==== Documentfragment
Regeling vervallen per 01-01-2014

Regeling functioneringsgesprekken gemeente Barendrecht

Geldend van 29-06-2012 t/m 31-12-2013

Intitulé

Regeling functioneringsgesprekken gemeente Barendrecht

Burgemeester en wethouders van de gemeente Barendrecht,

op grond van de artikel 15:1:15 van de Lokale Arbeidsvoorwaardenregeling,

nadat met de ondernemingsraad en het georganiseerd overleg instemming is bereikt,

b e s l u i t e n:

vast te stellen de volgende Regeling functioneringsgesprekken gemeente Barendrecht

Artikel 1 Begripsbepalingen

Deze regeling verstaat onder:

  • 1.

    Bevoegd gezag: degene die belast is met de hoogste ambtelijke leiding van de Gemeente Barendrecht;

  • 2.

    Werknemer: een persoon in dienst van de gemeente Barendrecht;

  • 3.
========
:: Opdrachten ::
1. Noem alle datums die in de regeling over functioneringsgesprekken voorkomen.
2. Schrijf de regeling over functioneringsgesprekken verder vanaf het punt waar de tekst nu ophoudt.
Het materiaal is voor deze opdrachten niet nodig.
==== Geselecteerde gegevens
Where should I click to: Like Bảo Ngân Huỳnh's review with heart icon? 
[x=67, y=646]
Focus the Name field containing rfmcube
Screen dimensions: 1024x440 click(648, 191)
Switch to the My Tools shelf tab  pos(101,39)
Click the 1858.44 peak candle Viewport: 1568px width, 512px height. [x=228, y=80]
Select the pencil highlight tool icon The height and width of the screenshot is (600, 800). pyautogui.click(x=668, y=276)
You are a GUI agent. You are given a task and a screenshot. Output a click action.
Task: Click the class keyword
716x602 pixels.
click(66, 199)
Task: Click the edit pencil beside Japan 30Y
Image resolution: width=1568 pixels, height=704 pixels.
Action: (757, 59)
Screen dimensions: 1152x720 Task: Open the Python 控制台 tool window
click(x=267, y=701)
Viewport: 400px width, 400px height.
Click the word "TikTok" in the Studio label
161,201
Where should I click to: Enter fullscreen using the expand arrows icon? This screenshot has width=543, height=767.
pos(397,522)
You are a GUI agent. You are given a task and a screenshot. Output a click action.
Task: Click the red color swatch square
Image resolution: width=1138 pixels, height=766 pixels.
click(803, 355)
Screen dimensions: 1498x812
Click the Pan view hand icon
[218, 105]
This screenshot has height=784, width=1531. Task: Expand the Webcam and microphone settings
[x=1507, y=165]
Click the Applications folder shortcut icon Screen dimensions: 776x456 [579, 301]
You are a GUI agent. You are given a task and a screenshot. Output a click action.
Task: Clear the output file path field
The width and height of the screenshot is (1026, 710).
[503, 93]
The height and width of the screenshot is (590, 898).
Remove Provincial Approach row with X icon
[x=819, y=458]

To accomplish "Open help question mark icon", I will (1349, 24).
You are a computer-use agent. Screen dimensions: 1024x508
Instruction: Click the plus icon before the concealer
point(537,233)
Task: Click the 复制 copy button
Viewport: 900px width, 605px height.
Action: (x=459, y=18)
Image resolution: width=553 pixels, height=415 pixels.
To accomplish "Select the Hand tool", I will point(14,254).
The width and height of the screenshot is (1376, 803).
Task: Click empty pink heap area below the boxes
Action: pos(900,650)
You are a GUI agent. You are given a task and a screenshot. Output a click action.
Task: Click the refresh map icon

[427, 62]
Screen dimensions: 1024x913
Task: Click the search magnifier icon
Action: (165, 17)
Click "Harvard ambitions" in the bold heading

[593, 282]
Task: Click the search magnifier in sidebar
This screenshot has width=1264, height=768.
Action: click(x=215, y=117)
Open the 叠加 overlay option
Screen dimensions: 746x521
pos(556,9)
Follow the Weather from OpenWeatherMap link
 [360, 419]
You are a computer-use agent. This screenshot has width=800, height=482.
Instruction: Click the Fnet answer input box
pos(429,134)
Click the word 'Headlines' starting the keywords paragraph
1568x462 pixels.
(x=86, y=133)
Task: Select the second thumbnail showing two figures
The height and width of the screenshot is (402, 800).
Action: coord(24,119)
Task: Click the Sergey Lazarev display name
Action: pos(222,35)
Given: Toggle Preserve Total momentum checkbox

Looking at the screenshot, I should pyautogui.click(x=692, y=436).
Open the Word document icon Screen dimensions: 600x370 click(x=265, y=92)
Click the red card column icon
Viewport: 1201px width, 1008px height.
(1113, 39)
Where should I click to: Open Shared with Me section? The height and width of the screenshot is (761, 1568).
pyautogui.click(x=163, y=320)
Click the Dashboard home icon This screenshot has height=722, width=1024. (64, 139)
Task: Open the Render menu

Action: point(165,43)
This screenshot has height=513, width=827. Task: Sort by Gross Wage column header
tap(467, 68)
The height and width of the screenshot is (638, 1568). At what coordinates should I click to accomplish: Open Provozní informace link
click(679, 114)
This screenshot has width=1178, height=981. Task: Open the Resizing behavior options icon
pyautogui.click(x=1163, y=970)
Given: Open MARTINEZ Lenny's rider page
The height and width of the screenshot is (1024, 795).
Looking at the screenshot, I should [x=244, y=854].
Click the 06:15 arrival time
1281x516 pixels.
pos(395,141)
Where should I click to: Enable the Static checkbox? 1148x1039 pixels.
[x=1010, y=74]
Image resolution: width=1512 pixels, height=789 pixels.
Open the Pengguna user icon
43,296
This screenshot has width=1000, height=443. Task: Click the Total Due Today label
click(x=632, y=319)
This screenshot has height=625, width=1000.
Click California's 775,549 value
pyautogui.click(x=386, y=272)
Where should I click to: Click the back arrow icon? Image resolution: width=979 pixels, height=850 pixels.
========
:: Antwoorden ::
1. 01-01-2014, 29-06-2012 en 31-12-2013

2.
    Formele gesprekspartner: de, volgens het mandaatbesluit, door het bevoegd gezag aangewezen functionaris, die namens het bevoegd gezag het functioneringsgesprek voert;

  • 4.

    Functioneringsgesprek: een tweezijdig gesprek, waaraan geen rechtstreekse rechtspositionele consequenties zijn verbonden, tussen een werknemer en de formele gesprekspartner aan de hand van de in een verslagformulier functioneringsgesprek aangegeven gespreksonderwerpen over aspecten die van invloed zijn op het functioneren van de werknemer.

  • 5.

    Verslagformulier functioneringsgesprek: het formulier, waarop de gespreksonderwerpen zijn vermeld en waarop de tijdens het functioneringsgesprek gemaakte afspraken worden genoteerd.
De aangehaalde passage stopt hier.